Following the creek, I soon came upon Lake 10840, which filled the entire basin in this narrow region.  Unfortunately, I soon discovered a granite cliff in front of me, which plunged into the lake.  I checked the map.  Getting to the other side of the lake would require a lot of backtracking, uphill of course, and when I looked across the lake, there were cliffs on the other side, too!  I sighed, deeply.  Did I have to climb all the way up, above and around this cliff?  I continued forward, hoping to see a safe path.  And then, up above me on the cliffside, I spotted a tiny stone cairn on top of a big boulder.  A cairn?  Up there?  Well, those rocks didn’t stack themselves, I said to myself.  I looked around, and there actually was a crazy, sketchy route leading up to there.  I steeled myself, and tightened the belt on my backpack.  And then I performed some Class 4 backpacking, once again, and scaled the cliff successfully.

Lake 10840 in upper Sixty Lakes Basin was ahead of me, but the route finding was tricky and the mosquitos were fierce
Lake 10840 was ahead of me, but the route finding was tricky and the mosquitos were fierce
The crux of the hike along Lake 10840 was climbing up along this cliff wearing a full pack - Class 4 Backpacking!
The crux of the hike at Lake 10840 was climbing up along this cliff wearing a full pack – Class 4 Backpacking!
I thought that there was no way through on this side of Lake 10840 but then I saw that tiny cairn of rocks up above
I thought that there was no way through on this side of Lake 10840 but then I saw that tiny cairn of rocks up above

After that, the way was clear and easy.  The cliff had been the crux of my hiking day.  I hoped.  I paused to take some photos of the lake, then headed down an easy slope to the northern shore.  I took a few more photos and thought about taking a good long break.  My eye caught some movement on the hillside above me and I discovered two bears!  To make it worse, it was a mama bear and her little cub.  Rather than run away, like a wimp, I whipped up my camera and zoomed-in, snapping shots like crazy.  They were up on one of those granite ledges, moving parallel to me (and in the same direction), and didn’t seem to notice me at all.  My favorite kind of bear.  After they disappeared into some low pines, I decided to scrap the “break” idea.  I checked out my GPS and headed off downstream, moving faster than the slowly ambling bears.  Much faster.
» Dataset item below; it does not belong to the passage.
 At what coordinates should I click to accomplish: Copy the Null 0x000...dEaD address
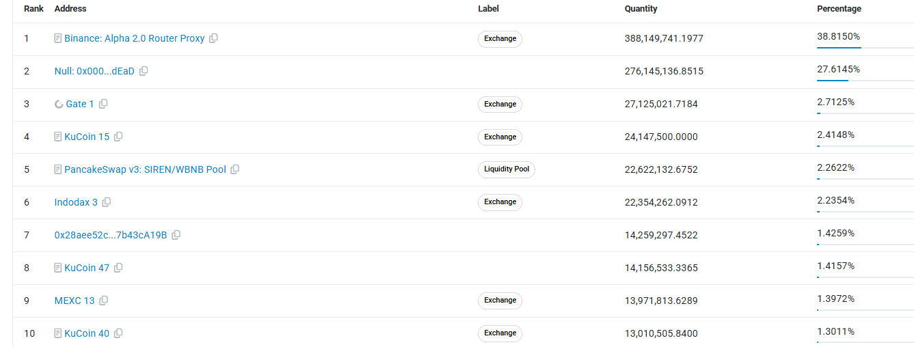pos(144,71)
Panorama view above Lake 10840 in Sixty Lakes Basin, with Fin Dome, center
Panorama view above Lake 10840, with Fin Dome, center
Panorama view over Lake 10840 in upper Sixty Lakes Basin, with Peaks 11975, 12592 (left), and 12602 (center)
Panorama view over Lake 10840, with Peaks 11975, 12592 (left), and 12602 (center)
I saw some movement on the cliffs above me and it was a mama Black Bear and her young cub - I decided to hike on!
I saw movement on the cliffs above me and it was a mama Black Bear and her young cub – time to hike on!

When I came to the next small lake, I noticed that it had a pair of foam floats, anchored to the bottom, like smaller versions of crab pots that you see in the ocean.  The previous lake also had them.  Looking closer, I noticed the monofilament line suspended by tiny floats, strung between them.  Hmmm, I thought.  I’ll bet those are gill nets.  No wonder I didn’t see any trout in the last two lakes!  I’d read that the park service had been killing all the trout in certain high lakes in order to reintroduce the endangered Sierra Yellow-Legged Frog.  And then I realized why the mosquitos were so bad up here:  There were no fish to eat the larvae!  And no frogs either!  Oh well.  I might not like it (killing the fish), but it isn’t my decision to make.  All I can say is that trout sure taste a whole lot better than frogs!  And they’re way more fun to catch.  Darn!  There went my dreams of fly fishing the Sixty Lakes Basin!  Phooey.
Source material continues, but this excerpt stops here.